[ACTION ITEM]:
The records below are to be transcribed word for word.

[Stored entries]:
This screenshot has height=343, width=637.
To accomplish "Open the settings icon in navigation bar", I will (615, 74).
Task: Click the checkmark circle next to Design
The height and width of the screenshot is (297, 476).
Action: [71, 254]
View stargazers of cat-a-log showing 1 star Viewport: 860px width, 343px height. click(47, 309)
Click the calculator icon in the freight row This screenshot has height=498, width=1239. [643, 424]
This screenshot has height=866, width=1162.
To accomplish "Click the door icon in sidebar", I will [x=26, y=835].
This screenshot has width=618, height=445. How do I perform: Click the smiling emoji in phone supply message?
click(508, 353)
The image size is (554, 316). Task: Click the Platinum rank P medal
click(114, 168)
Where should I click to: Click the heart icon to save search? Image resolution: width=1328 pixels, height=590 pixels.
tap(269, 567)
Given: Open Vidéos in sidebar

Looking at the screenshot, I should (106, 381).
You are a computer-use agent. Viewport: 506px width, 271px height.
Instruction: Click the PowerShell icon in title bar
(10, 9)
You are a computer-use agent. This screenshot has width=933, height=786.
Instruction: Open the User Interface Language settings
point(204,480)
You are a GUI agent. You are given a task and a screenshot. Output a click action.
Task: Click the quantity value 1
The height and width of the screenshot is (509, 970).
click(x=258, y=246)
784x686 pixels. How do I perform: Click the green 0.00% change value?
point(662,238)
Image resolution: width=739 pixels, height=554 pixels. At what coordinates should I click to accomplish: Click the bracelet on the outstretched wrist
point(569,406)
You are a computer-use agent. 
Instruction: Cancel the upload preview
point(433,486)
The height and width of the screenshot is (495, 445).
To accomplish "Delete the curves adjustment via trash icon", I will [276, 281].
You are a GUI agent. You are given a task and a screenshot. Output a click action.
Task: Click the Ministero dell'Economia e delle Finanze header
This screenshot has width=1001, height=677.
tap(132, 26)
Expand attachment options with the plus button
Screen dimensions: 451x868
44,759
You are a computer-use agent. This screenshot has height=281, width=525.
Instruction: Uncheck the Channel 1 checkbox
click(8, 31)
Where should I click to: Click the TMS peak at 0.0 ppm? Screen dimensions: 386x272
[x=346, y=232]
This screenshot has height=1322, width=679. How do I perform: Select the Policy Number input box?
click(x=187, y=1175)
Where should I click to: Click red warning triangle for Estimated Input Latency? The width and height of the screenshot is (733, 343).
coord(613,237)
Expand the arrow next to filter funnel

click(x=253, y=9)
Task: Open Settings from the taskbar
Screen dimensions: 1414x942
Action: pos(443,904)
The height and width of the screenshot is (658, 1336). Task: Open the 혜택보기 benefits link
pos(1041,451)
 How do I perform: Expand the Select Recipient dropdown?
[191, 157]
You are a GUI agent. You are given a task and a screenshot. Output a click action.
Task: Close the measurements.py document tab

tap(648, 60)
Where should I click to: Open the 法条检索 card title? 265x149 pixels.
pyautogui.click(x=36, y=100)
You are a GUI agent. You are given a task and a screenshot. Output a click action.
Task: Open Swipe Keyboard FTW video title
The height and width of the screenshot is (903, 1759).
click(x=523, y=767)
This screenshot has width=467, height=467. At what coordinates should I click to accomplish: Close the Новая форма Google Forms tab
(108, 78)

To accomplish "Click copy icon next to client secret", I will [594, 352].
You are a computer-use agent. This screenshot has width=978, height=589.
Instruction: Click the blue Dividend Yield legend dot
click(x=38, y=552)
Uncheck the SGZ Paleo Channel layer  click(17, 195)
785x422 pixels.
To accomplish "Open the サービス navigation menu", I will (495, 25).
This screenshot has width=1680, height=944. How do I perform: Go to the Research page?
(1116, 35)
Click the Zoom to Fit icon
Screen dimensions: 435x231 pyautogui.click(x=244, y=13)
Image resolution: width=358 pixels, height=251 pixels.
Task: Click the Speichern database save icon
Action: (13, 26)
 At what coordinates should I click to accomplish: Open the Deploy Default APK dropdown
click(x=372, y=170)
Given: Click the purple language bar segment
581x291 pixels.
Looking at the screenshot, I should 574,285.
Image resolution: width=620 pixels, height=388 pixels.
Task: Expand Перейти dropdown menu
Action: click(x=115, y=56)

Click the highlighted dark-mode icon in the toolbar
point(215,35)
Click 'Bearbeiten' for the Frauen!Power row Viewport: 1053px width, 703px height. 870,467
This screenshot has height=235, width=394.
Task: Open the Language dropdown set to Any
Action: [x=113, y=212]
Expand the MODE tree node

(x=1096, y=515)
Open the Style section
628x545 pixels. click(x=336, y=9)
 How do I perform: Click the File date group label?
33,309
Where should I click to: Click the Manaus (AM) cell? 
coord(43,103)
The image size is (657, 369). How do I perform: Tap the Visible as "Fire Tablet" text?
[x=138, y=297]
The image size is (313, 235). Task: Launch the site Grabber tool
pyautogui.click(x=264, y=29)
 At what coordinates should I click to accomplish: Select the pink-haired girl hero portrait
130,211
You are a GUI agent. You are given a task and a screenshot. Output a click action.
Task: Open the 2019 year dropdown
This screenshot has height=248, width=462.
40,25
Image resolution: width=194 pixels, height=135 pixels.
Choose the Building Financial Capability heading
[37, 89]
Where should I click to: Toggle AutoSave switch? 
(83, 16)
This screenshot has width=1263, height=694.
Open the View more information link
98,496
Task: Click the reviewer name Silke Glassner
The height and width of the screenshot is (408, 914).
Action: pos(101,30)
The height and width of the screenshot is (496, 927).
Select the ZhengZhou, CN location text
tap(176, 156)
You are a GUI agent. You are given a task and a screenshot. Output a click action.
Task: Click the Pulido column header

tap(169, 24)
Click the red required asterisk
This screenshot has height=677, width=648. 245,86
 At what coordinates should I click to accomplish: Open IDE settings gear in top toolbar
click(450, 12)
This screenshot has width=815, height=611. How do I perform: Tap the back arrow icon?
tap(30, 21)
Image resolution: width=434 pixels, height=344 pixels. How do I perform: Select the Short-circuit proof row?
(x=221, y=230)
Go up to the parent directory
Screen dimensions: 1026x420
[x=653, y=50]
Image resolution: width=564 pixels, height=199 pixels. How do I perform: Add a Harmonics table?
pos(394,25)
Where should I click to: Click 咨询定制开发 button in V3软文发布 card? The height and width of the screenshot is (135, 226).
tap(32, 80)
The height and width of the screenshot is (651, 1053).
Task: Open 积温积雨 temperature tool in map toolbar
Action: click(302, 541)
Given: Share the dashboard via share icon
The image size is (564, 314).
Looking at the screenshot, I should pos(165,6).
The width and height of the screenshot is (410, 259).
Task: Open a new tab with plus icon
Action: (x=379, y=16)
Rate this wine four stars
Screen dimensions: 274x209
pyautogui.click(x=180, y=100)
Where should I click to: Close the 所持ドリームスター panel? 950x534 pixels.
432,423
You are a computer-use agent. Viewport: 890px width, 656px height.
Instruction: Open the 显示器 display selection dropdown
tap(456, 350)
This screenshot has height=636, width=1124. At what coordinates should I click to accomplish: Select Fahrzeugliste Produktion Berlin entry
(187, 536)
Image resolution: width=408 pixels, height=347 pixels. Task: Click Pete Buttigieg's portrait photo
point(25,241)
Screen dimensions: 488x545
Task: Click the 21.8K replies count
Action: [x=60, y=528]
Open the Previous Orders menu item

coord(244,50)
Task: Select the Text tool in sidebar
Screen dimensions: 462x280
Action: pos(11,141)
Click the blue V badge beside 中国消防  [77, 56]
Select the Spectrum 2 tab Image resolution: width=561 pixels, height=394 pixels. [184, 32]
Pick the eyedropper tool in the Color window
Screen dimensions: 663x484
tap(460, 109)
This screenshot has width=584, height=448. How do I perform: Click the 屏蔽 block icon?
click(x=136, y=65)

[SOLUTION TO THIS TASK]:
This screenshot has height=343, width=637.
To accomplish "Open the settings icon in navigation bar", I will (615, 74).
Task: Click the checkmark circle next to Design
The height and width of the screenshot is (297, 476).
Action: [71, 254]
View stargazers of cat-a-log showing 1 star Viewport: 860px width, 343px height. click(47, 309)
Click the calculator icon in the freight row This screenshot has height=498, width=1239. [643, 424]
This screenshot has height=866, width=1162.
To accomplish "Click the door icon in sidebar", I will [x=26, y=835].
This screenshot has width=618, height=445. How do I perform: Click the smiling emoji in phone supply message?
click(508, 353)
The image size is (554, 316). Task: Click the Platinum rank P medal
click(114, 168)
Where should I click to: Click the heart icon to save search? Image resolution: width=1328 pixels, height=590 pixels.
tap(269, 567)
Given: Open Vidéos in sidebar

Looking at the screenshot, I should (106, 381).
You are a computer-use agent. Viewport: 506px width, 271px height.
Instruction: Click the PowerShell icon in title bar
(10, 9)
You are a computer-use agent. This screenshot has width=933, height=786.
Instruction: Open the User Interface Language settings
point(204,480)
You are a GUI agent. You are given a task and a screenshot. Output a click action.
Task: Click the quantity value 1
The height and width of the screenshot is (509, 970).
click(x=258, y=246)
784x686 pixels. How do I perform: Click the green 0.00% change value?
point(662,238)
Image resolution: width=739 pixels, height=554 pixels. At what coordinates should I click to accomplish: Click the bracelet on the outstretched wrist
point(569,406)
You are a computer-use agent. 
Instruction: Cancel the upload preview
point(433,486)
The height and width of the screenshot is (495, 445).
To accomplish "Delete the curves adjustment via trash icon", I will [276, 281].
You are a GUI agent. You are given a task and a screenshot. Output a click action.
Task: Click the Ministero dell'Economia e delle Finanze header
This screenshot has width=1001, height=677.
tap(132, 26)
Expand attachment options with the plus button
Screen dimensions: 451x868
44,759
You are a computer-use agent. This screenshot has height=281, width=525.
Instruction: Uncheck the Channel 1 checkbox
click(8, 31)
Where should I click to: Click the TMS peak at 0.0 ppm? Screen dimensions: 386x272
[x=346, y=232]
This screenshot has height=1322, width=679. How do I perform: Select the Policy Number input box?
click(x=187, y=1175)
Where should I click to: Click red warning triangle for Estimated Input Latency? The width and height of the screenshot is (733, 343).
coord(613,237)
Expand the arrow next to filter funnel

click(x=253, y=9)
Task: Open Settings from the taskbar
Screen dimensions: 1414x942
Action: pos(443,904)
The height and width of the screenshot is (658, 1336). Task: Open the 혜택보기 benefits link
pos(1041,451)
 How do I perform: Expand the Select Recipient dropdown?
[191, 157]
You are a GUI agent. You are given a task and a screenshot. Output a click action.
Task: Close the measurements.py document tab

tap(648, 60)
Where should I click to: Open the 法条检索 card title? 265x149 pixels.
pyautogui.click(x=36, y=100)
You are a GUI agent. You are given a task and a screenshot. Output a click action.
Task: Open Swipe Keyboard FTW video title
The height and width of the screenshot is (903, 1759).
click(x=523, y=767)
This screenshot has width=467, height=467. At what coordinates should I click to accomplish: Close the Новая форма Google Forms tab
(108, 78)

To accomplish "Click copy icon next to client secret", I will [594, 352].
You are a computer-use agent. This screenshot has width=978, height=589.
Instruction: Click the blue Dividend Yield legend dot
click(x=38, y=552)
Uncheck the SGZ Paleo Channel layer  click(17, 195)
785x422 pixels.
To accomplish "Open the サービス navigation menu", I will (495, 25).
This screenshot has width=1680, height=944. How do I perform: Go to the Research page?
(1116, 35)
Click the Zoom to Fit icon
Screen dimensions: 435x231 pyautogui.click(x=244, y=13)
Image resolution: width=358 pixels, height=251 pixels.
Task: Click the Speichern database save icon
Action: (13, 26)
 At what coordinates should I click to accomplish: Open the Deploy Default APK dropdown
click(x=372, y=170)
Given: Click the purple language bar segment
581x291 pixels.
Looking at the screenshot, I should 574,285.
Image resolution: width=620 pixels, height=388 pixels.
Task: Expand Перейти dropdown menu
Action: click(x=115, y=56)

Click the highlighted dark-mode icon in the toolbar
point(215,35)
Click 'Bearbeiten' for the Frauen!Power row Viewport: 1053px width, 703px height. 870,467
This screenshot has height=235, width=394.
Task: Open the Language dropdown set to Any
Action: [x=113, y=212]
Expand the MODE tree node

(x=1096, y=515)
Open the Style section
628x545 pixels. click(x=336, y=9)
 How do I perform: Click the File date group label?
33,309
Where should I click to: Click the Manaus (AM) cell? 
coord(43,103)
The image size is (657, 369). How do I perform: Tap the Visible as "Fire Tablet" text?
[x=138, y=297]
The image size is (313, 235). Task: Launch the site Grabber tool
pyautogui.click(x=264, y=29)
 At what coordinates should I click to accomplish: Select the pink-haired girl hero portrait
130,211
You are a GUI agent. You are given a task and a screenshot. Output a click action.
Task: Open the 2019 year dropdown
This screenshot has height=248, width=462.
40,25
Image resolution: width=194 pixels, height=135 pixels.
Choose the Building Financial Capability heading
[37, 89]
Where should I click to: Toggle AutoSave switch? 
(83, 16)
This screenshot has width=1263, height=694.
Open the View more information link
98,496
Task: Click the reviewer name Silke Glassner
The height and width of the screenshot is (408, 914).
Action: pos(101,30)
The height and width of the screenshot is (496, 927).
Select the ZhengZhou, CN location text
tap(176, 156)
You are a GUI agent. You are given a task and a screenshot. Output a click action.
Task: Click the Pulido column header

tap(169, 24)
Click the red required asterisk
This screenshot has height=677, width=648. 245,86
 At what coordinates should I click to accomplish: Open IDE settings gear in top toolbar
click(450, 12)
This screenshot has width=815, height=611. How do I perform: Tap the back arrow icon?
tap(30, 21)
Image resolution: width=434 pixels, height=344 pixels. How do I perform: Select the Short-circuit proof row?
(x=221, y=230)
Go up to the parent directory
Screen dimensions: 1026x420
[x=653, y=50]
Image resolution: width=564 pixels, height=199 pixels. How do I perform: Add a Harmonics table?
pos(394,25)
Where should I click to: Click 咨询定制开发 button in V3软文发布 card? The height and width of the screenshot is (135, 226).
tap(32, 80)
The height and width of the screenshot is (651, 1053).
Task: Open 积温积雨 temperature tool in map toolbar
Action: click(302, 541)
Given: Share the dashboard via share icon
The image size is (564, 314).
Looking at the screenshot, I should pos(165,6).
The width and height of the screenshot is (410, 259).
Task: Open a new tab with plus icon
Action: (x=379, y=16)
Rate this wine four stars
Screen dimensions: 274x209
pyautogui.click(x=180, y=100)
Where should I click to: Close the 所持ドリームスター panel? 950x534 pixels.
432,423
You are a computer-use agent. Viewport: 890px width, 656px height.
Instruction: Open the 显示器 display selection dropdown
tap(456, 350)
This screenshot has height=636, width=1124. At what coordinates should I click to accomplish: Select Fahrzeugliste Produktion Berlin entry
(187, 536)
Image resolution: width=408 pixels, height=347 pixels. Task: Click Pete Buttigieg's portrait photo
point(25,241)
Screen dimensions: 488x545
Task: Click the 21.8K replies count
Action: [x=60, y=528]
Open the Previous Orders menu item

coord(244,50)
Task: Select the Text tool in sidebar
Screen dimensions: 462x280
Action: pos(11,141)
Click the blue V badge beside 中国消防  [77, 56]
Select the Spectrum 2 tab Image resolution: width=561 pixels, height=394 pixels. [184, 32]
Pick the eyedropper tool in the Color window
Screen dimensions: 663x484
tap(460, 109)
This screenshot has width=584, height=448. How do I perform: Click the 屏蔽 block icon?
click(x=136, y=65)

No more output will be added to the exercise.